• [Exercise details]: The lines from the one containing "You are a GUI" through the last one in the data: please copy those exactly, and only those, without the pictures.

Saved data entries
--------------------------------------------------

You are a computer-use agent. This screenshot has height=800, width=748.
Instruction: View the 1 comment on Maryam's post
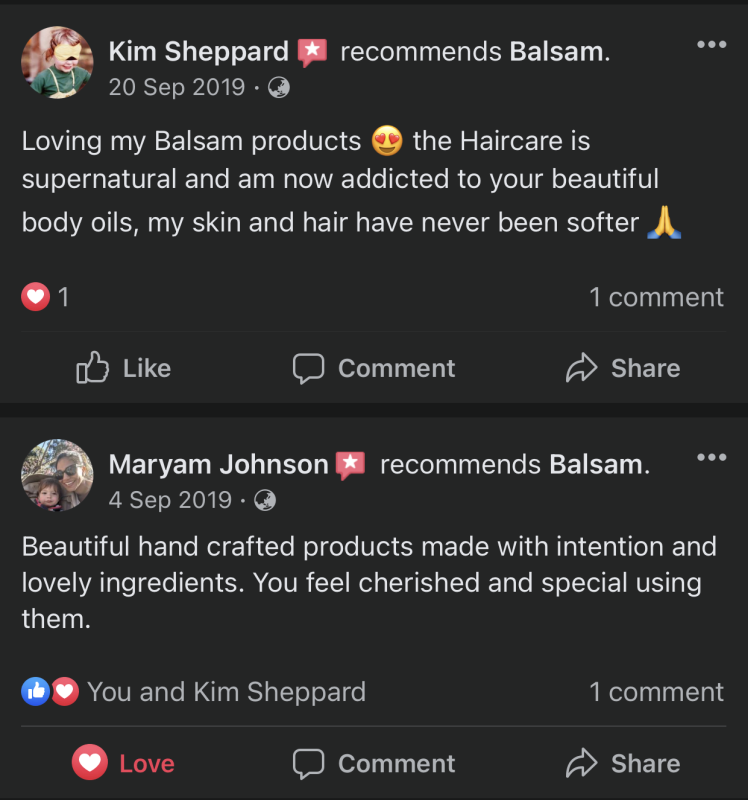pyautogui.click(x=656, y=692)
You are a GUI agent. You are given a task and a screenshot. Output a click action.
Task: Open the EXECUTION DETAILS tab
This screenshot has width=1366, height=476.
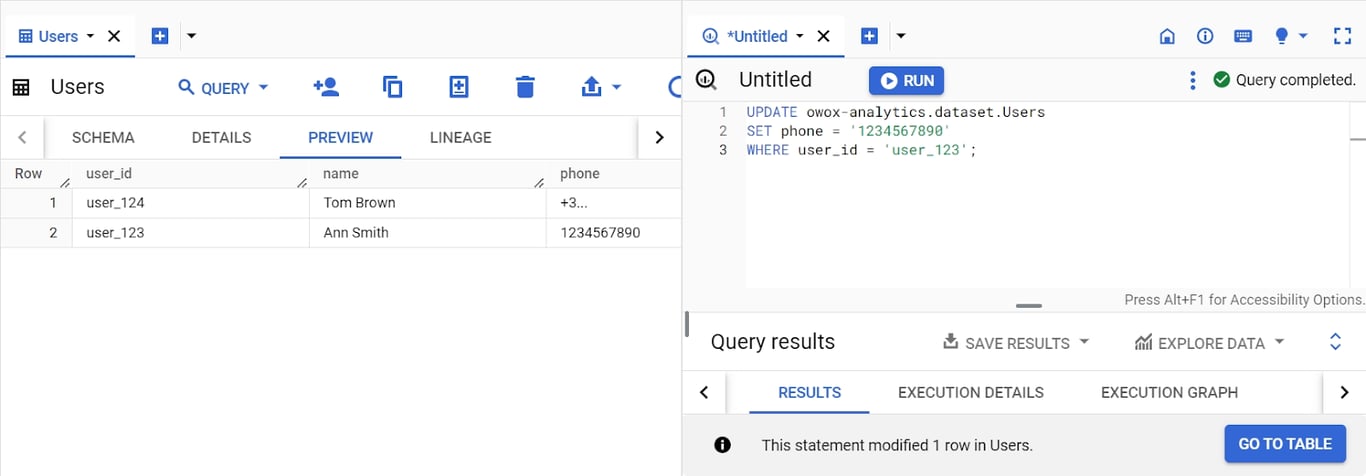pyautogui.click(x=971, y=393)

--------------------------------------------------

• [Written answer]:
You are a GUI agent. You are given a task and a screenshot. Output a click action.
Task: Open the EXECUTION DETAILS tab
This screenshot has width=1366, height=476.
pyautogui.click(x=971, y=393)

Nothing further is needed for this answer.